Over the past 5 years, we have acquired better understanding of direct temperature effects on health (heat and cold), temperature effects on air pollutant production, the seasonality of certain infectious diseases, and the public health consequences (and situational modifiers) of extreme weather events. Predictive modeling of how scenarios of future climate change would affect the patterns and impacts of vector-borne diseases has evolved, as has modeling of impacts on regional agricultural yields and the geography of world hunger.

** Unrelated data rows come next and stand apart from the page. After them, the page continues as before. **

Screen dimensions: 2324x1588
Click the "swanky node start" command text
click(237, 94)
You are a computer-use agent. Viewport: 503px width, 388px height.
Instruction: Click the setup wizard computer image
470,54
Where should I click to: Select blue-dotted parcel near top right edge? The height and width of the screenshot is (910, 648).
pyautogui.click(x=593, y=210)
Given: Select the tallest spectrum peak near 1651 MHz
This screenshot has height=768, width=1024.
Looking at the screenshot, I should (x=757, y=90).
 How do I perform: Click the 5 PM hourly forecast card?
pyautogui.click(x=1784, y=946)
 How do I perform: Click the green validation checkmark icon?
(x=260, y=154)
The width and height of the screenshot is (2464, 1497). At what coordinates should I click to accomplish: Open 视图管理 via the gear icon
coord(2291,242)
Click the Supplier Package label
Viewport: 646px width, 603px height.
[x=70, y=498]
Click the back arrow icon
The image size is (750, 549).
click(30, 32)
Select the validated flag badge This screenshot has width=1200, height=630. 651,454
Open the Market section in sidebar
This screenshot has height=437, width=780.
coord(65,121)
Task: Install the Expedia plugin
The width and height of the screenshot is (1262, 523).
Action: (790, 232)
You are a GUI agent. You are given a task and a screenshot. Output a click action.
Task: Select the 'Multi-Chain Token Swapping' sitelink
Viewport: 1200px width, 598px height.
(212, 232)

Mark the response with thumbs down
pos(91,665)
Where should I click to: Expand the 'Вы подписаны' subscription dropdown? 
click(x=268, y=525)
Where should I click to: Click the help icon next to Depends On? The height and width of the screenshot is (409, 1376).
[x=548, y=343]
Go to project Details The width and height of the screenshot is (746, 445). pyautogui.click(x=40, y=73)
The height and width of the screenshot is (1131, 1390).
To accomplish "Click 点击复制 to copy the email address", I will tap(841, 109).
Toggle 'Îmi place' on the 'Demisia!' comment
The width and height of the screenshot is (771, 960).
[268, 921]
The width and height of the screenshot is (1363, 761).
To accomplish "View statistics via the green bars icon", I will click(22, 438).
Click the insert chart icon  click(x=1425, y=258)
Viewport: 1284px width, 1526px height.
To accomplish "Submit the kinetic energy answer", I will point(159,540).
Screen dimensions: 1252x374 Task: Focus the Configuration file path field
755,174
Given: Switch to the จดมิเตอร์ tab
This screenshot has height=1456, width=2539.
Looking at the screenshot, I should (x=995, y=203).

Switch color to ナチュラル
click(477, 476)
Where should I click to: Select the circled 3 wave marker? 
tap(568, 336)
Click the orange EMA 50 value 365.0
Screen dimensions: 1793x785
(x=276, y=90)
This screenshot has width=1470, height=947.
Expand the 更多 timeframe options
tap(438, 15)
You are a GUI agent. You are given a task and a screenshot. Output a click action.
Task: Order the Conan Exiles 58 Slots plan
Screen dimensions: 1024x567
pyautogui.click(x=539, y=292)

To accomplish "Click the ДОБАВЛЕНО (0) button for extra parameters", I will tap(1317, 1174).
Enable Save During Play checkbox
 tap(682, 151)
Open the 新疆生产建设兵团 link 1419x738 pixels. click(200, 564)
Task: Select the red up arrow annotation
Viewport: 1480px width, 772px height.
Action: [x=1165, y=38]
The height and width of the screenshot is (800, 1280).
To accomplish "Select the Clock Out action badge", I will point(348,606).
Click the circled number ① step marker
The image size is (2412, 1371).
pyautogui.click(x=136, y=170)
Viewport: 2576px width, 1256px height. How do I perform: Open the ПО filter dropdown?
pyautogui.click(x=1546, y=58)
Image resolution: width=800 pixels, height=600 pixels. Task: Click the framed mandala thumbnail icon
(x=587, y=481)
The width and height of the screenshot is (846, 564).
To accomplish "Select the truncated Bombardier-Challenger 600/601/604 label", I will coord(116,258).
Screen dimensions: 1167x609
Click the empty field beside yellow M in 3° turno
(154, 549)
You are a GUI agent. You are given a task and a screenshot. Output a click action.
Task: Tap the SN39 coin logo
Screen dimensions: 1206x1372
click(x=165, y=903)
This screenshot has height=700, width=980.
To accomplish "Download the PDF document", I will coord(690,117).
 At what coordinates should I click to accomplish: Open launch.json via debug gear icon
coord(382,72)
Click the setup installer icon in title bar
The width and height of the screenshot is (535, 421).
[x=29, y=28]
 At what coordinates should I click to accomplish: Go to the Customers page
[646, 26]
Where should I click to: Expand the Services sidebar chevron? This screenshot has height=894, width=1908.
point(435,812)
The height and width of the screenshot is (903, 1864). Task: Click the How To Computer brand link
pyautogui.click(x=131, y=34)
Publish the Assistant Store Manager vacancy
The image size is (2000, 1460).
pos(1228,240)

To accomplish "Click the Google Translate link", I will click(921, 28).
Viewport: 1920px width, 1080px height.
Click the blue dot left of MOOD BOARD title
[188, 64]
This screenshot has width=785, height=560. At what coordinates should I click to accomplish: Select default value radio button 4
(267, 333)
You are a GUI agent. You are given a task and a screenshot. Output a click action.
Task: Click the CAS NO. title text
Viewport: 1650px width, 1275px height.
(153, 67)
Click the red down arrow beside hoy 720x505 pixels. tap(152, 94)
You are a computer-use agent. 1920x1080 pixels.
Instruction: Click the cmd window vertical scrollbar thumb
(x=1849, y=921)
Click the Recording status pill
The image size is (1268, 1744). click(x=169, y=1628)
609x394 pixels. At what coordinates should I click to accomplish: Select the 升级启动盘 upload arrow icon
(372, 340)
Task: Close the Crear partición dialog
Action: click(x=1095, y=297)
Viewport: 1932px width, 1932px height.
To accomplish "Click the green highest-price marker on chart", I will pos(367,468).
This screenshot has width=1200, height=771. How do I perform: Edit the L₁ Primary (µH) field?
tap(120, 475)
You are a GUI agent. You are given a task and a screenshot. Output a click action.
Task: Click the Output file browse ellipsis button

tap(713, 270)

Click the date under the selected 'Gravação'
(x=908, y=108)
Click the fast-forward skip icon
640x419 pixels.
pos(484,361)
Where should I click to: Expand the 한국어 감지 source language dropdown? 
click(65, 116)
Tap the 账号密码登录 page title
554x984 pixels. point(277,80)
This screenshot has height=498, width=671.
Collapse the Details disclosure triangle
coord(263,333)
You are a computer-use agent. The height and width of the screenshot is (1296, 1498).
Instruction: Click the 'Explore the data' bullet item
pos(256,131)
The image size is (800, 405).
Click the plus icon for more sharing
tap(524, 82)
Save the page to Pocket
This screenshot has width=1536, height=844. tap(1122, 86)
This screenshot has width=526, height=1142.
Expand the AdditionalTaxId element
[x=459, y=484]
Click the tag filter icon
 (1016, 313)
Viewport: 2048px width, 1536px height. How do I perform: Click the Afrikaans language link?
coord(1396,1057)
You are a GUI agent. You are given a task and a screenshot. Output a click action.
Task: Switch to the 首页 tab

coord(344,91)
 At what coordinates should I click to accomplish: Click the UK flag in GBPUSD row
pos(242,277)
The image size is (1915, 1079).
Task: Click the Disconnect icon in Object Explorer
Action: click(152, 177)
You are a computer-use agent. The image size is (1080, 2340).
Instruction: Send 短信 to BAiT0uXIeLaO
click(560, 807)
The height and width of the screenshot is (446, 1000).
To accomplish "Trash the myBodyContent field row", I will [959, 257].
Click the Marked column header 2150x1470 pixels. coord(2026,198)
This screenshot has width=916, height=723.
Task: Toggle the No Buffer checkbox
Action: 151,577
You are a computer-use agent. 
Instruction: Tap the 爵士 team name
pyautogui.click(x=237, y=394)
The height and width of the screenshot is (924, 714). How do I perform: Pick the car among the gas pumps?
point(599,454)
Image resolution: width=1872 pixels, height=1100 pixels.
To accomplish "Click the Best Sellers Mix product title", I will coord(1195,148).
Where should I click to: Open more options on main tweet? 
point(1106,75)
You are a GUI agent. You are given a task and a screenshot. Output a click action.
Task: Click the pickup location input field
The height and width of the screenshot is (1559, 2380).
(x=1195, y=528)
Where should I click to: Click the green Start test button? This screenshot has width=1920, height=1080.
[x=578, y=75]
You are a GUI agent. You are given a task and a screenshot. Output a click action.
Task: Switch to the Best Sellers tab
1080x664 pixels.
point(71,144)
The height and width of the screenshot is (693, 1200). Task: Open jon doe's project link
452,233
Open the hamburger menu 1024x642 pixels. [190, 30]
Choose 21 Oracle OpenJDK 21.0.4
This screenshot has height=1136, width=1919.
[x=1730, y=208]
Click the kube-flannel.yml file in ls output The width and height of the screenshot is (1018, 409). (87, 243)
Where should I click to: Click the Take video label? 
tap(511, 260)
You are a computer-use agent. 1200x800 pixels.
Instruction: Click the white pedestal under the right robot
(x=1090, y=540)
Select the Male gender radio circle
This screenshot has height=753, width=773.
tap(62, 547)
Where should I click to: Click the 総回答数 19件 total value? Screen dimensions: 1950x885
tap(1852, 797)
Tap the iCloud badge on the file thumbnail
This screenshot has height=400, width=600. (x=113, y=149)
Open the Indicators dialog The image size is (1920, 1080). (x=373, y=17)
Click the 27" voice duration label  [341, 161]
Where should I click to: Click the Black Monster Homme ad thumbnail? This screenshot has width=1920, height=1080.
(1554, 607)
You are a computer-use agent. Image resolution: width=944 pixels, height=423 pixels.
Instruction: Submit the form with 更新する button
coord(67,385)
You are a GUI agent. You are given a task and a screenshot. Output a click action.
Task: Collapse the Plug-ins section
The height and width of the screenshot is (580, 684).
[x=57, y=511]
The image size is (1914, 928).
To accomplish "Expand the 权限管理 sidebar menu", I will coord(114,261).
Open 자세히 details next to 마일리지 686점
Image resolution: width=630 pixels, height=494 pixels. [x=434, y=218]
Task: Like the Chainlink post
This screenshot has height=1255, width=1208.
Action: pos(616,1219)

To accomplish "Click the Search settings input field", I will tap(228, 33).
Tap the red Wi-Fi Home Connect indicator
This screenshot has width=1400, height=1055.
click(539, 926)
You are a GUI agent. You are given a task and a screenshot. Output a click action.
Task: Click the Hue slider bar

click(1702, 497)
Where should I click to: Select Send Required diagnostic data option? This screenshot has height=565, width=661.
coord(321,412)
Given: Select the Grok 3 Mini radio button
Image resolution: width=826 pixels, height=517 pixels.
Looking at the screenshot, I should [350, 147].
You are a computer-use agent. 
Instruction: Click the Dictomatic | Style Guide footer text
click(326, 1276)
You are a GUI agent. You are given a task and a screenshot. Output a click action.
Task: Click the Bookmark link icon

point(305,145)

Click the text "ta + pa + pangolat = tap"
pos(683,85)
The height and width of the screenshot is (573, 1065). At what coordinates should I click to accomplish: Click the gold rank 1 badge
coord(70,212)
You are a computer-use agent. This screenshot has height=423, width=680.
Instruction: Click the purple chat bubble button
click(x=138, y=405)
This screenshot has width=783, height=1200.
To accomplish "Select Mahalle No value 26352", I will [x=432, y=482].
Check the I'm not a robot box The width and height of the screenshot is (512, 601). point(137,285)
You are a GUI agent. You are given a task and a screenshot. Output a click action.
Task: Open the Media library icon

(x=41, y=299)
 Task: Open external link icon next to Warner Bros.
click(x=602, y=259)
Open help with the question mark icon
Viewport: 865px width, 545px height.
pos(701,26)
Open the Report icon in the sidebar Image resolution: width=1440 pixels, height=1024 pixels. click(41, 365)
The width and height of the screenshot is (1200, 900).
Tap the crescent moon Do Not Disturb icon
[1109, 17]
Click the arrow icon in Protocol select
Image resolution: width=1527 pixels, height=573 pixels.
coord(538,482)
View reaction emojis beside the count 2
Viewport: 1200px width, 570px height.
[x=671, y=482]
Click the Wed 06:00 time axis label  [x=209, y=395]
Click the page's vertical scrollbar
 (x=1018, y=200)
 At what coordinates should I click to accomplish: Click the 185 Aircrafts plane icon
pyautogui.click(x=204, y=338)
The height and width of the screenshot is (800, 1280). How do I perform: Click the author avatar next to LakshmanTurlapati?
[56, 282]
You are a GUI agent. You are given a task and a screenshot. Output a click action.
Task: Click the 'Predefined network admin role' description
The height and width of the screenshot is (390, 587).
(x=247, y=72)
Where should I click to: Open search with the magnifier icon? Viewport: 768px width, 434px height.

Policymakers should appreciate that although our scientific capacity to foresee and model these various health outcomes of climate change continues to evolve, it is not possible to make precise and localized projections for many health outcomes—especially those that result indirectly from a sequence of impacts. In the meantime, a precautionary approach requires that policy development proceed on the basis of the available—though often limited and qualitative—evidence of how climate change will affect patterns of human population health. Furthermore, high priority should be assigned to improving the public health infrastructure and developing and implementing effective adaptation measures.